Because the prevalence of obesity and being overweight is rising worldwide, researchers are keen to better understand the relationship obesity has to increased risk of death from heart disease, stroke, diabetes and cancer. It is estimated that obesity-driven disease results in 3.4 million deaths per year worldwide.
Scientists do not fully understand the relationship of these diseases to obesity, but they believe that by studying metabolic pathways some light may be shed on the mechanisms involved.
“Obesity has become a huge problem all over the world, threatening to overwhelm health services and drive life expectancy gains into reverse,” says Prof. Jeremy Nicholson, director of the MRC-NIHR National Phenome Centre at Imperial College London and a senior author of the study.
“Tackling it is an urgent priority and it requires us to have a much better understanding of how body fat and other aspects of biology are related. These findings provide possible starting points for new approaches to preventing and treating obesity and its associated diseases,” Prof. Nicholson adds.
Urine samples from over 2,000 volunteers in the US and UK were analyzed by the Imperial College team. From these samples, levels of 29 metabolic products were found by the researchers to correlate with the body mass index (BMI) of the individual.

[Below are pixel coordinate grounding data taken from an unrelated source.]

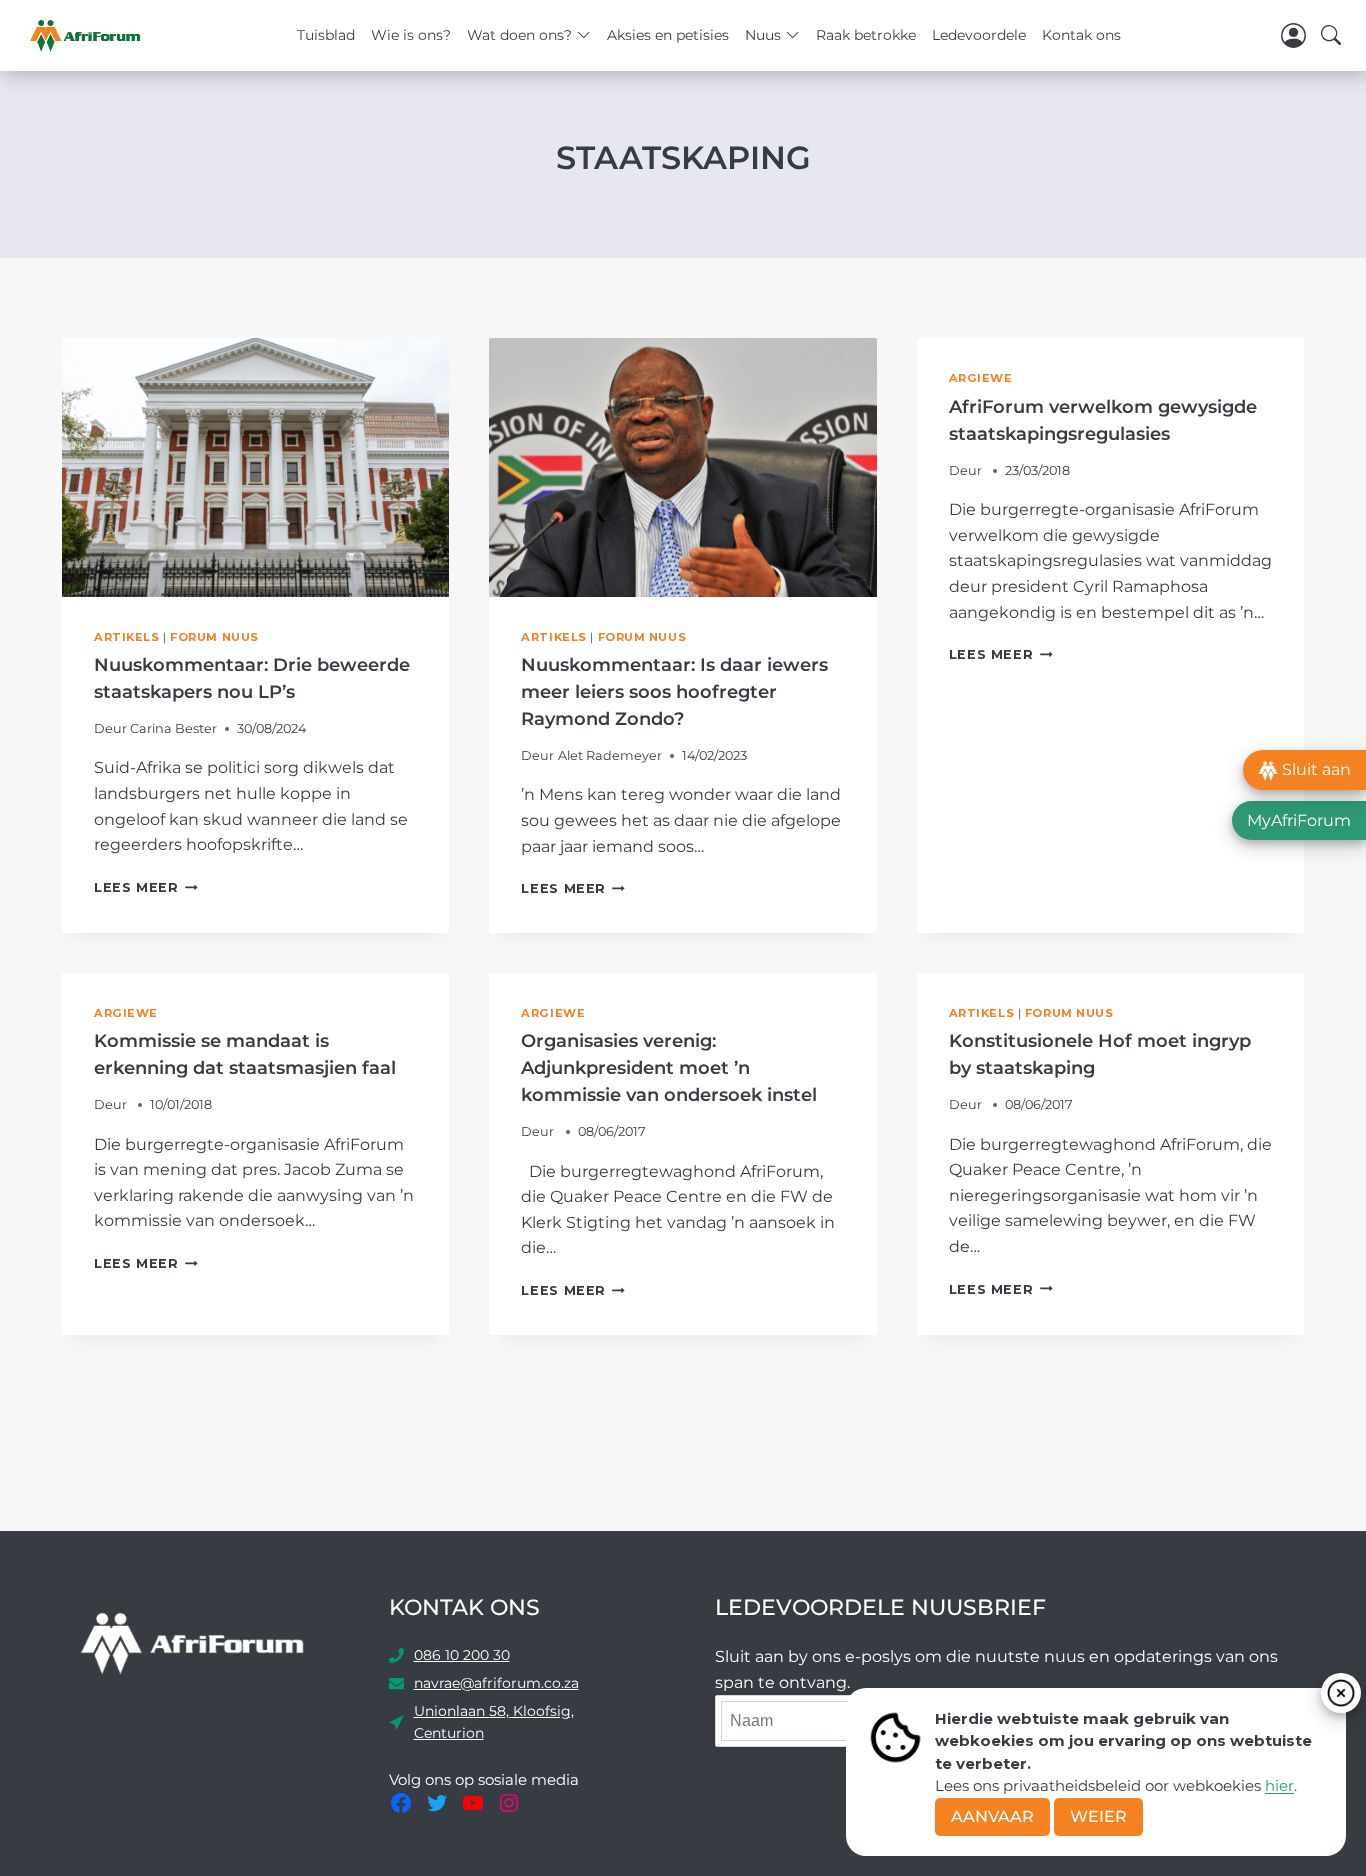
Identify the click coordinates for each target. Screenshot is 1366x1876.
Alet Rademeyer (610, 755)
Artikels (126, 637)
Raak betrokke (866, 35)
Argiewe (981, 378)
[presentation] (255, 467)
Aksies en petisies (668, 35)
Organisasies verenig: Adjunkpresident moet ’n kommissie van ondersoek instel (669, 1068)
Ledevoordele (979, 35)
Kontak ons (1081, 35)
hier (1279, 1785)
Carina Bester (173, 728)
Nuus (763, 35)
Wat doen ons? (519, 35)
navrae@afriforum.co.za (496, 1683)
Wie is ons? (411, 35)
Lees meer (146, 887)
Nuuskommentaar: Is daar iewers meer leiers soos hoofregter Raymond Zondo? (674, 692)
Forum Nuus (214, 637)
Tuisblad (326, 35)
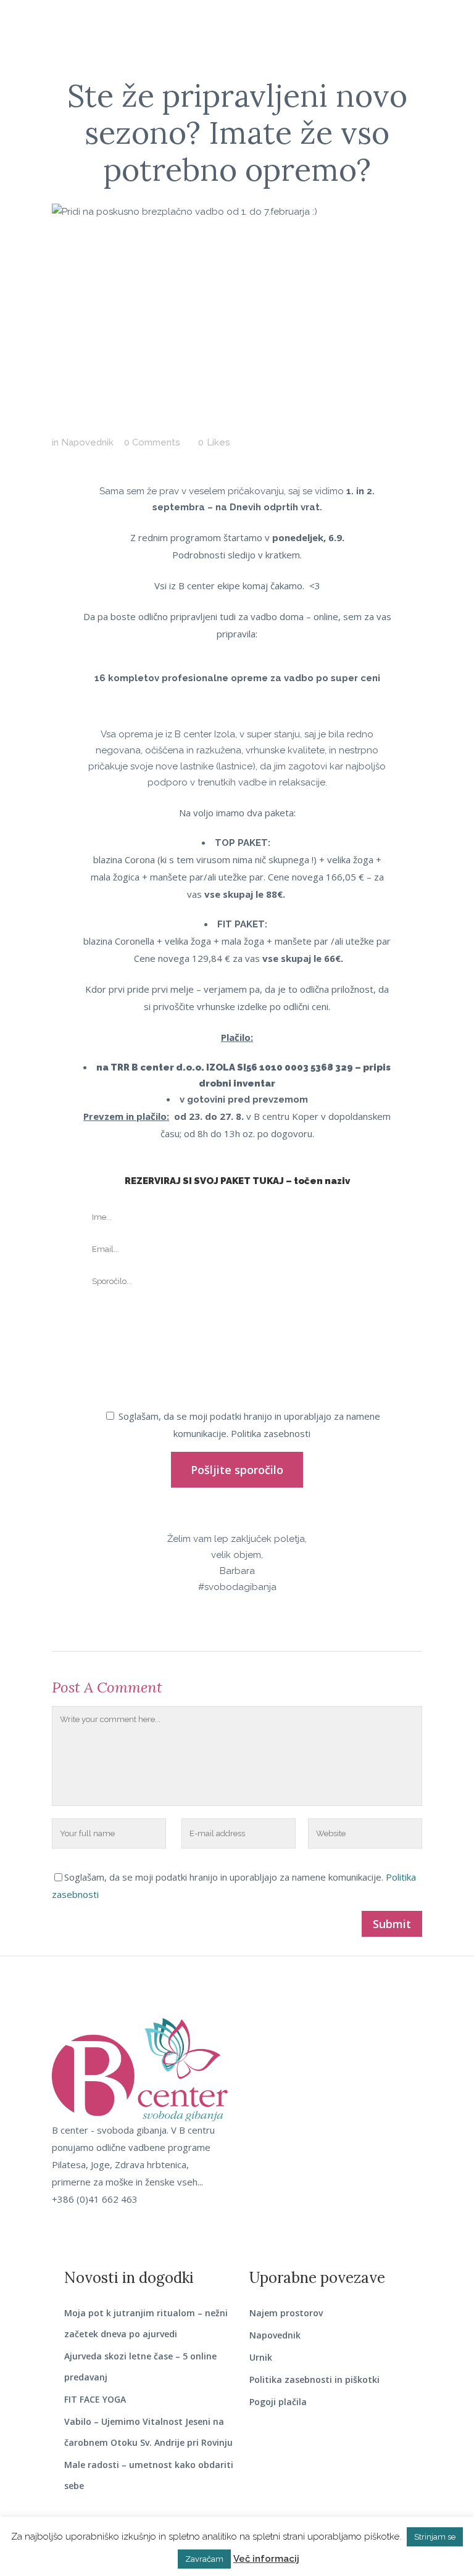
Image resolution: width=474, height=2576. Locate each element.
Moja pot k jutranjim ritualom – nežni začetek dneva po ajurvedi (146, 2323)
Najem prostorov (286, 2313)
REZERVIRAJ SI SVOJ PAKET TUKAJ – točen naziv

As well as energy-related metabolites produced in the muscles, metabolites produced by bacteria in the gut were also linked by the study to obesity.
The researchers believe that non-obese people who have similar patterns of these metabolites in their urine may be at risk of developing obesity and metabolic diseases, and so may benefit from personalized preventative interventions.

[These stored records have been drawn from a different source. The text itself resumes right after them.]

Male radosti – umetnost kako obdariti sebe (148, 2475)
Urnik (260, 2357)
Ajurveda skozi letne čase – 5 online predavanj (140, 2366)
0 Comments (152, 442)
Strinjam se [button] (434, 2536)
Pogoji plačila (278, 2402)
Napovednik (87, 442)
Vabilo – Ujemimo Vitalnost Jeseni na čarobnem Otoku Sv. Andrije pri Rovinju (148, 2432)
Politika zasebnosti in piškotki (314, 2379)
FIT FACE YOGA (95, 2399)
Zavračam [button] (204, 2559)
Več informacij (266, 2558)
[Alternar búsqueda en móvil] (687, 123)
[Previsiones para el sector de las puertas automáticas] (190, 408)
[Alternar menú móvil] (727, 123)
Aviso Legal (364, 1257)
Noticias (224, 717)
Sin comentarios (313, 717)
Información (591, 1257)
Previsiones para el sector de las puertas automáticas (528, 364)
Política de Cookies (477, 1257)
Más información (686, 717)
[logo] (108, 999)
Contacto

Medical News Today asked Prof. Nicholson what was the main insight from the study in terms of understanding how obesity leads to disease. He answered:
“An important discovery is how diverse the metabolic consequences of obesity are in the body – many of the pathways we report have not been identified before and open up new lines of research. Also, the involvement of skeletal muscle metabolism and gut microbial metabolism and how they connect together has become clarified, giving us deeper biological insight into obesity. We know that the underlying microbial activity modifies gut cancer risks and so we now have some biomarkers of obesity relating to microbial metabolism that could also be cancer risk markers, but this needs to be tested.”
In 2013, a study by researchers from the Kaiser Permanente Division of Research in Oakland, CA, and published in the journal PLOS ONE identified another obesity risk factor in urine.

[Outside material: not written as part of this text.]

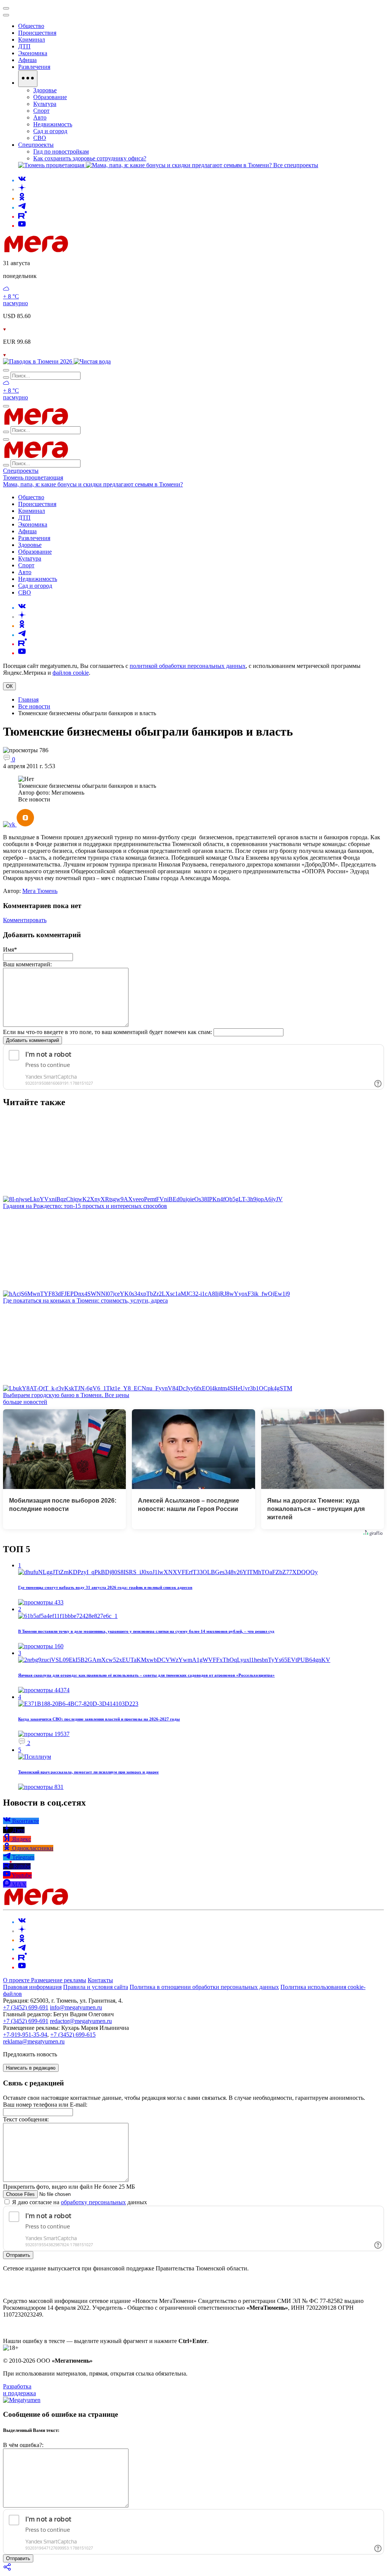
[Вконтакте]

The Kaiser Permanente researchers found that girls in the beginning and middle of puberty who had above average levels of bisphenol-A (BPA) in their urine were at twice the risk of becoming obese compared with their peers who had low levels of BPA.
BPA is an industrial chemical that has been used to make polycarbonate plastics and epoxy resins since the 1960s. These plastics and resins are commonly used in food and drink containers.